A much-loved game all around! In Scattergories, players work to think of words or items that fit the catergories on their game card—but they have to start with a particular letter. In the official boardgame you’ll use a 20-sided lettered die, however, if you don’t have access to one you can use an app to select a letter at random. This is a great way for students to practice thinking under pressure and within the constraints of catergories.
A classic game for language learners, use Scrabble to practice spelling and challenge students’ vocabulary. Don’t be afraid to play along with them: as the teacher, you can inject interest and surprise by introducing your class to more advanced or obscure words. While playing, do remember to keep a dictionary handy to clear up any disagreements, ensure students understand parts of speech and encourage them to make other word forms (e.g., create verbs from nouns).
A challenging game at any level, in Boggle, players shake 16 lettered dice and use them to find words in “adjacent” dice (these may be dice that are diagonal, horizontal or vertical neighbors). Players work individually to find as many hidden words as they can in three minutes, recording these on a piece of paper.
Sometimes called Dictionary, in Balderdash (usually advanced level) students are given a little-used or obscure English word, and asked to create a definition for it. You can make your own game and give easier words to define.

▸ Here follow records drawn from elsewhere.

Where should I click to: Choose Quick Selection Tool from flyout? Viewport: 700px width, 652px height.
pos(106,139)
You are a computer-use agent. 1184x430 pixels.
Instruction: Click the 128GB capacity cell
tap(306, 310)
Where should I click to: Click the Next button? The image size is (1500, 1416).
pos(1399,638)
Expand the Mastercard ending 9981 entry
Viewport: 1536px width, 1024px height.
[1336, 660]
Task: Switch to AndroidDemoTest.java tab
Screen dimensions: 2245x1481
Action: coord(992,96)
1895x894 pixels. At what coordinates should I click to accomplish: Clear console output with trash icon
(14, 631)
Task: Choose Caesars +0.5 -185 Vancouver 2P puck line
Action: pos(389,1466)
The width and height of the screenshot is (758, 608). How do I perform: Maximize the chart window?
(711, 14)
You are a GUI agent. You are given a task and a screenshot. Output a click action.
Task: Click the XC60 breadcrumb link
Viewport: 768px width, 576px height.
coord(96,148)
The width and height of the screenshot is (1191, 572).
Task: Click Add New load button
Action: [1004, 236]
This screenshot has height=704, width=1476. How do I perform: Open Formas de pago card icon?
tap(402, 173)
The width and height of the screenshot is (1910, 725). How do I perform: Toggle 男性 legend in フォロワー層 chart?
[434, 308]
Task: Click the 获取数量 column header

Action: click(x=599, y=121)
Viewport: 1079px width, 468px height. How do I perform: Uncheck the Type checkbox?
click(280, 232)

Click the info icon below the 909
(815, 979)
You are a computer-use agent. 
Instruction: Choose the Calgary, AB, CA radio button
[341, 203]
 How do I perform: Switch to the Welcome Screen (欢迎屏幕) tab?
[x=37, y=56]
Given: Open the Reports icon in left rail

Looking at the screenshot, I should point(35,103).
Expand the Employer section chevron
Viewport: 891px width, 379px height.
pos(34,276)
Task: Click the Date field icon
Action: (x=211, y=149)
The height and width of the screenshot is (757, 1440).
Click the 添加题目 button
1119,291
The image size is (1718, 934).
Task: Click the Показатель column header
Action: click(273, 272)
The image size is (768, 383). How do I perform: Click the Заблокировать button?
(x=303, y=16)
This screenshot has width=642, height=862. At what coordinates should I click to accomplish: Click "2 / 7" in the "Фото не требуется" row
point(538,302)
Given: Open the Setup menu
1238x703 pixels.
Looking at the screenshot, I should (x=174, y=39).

Usually guaranteed to provoke chatter, Taboo asks players to make their team-mates say a given word—without using related words. For example, if Student A receives a game card with CLOWN, followed by red nose, circus, It and Krusty, then their challenge is to communicate the concept “Clown” to their team without using the associated words or concepts given on their card.
This is a good way to improve vocabulary and spelling skills by putting the focus on student interactions!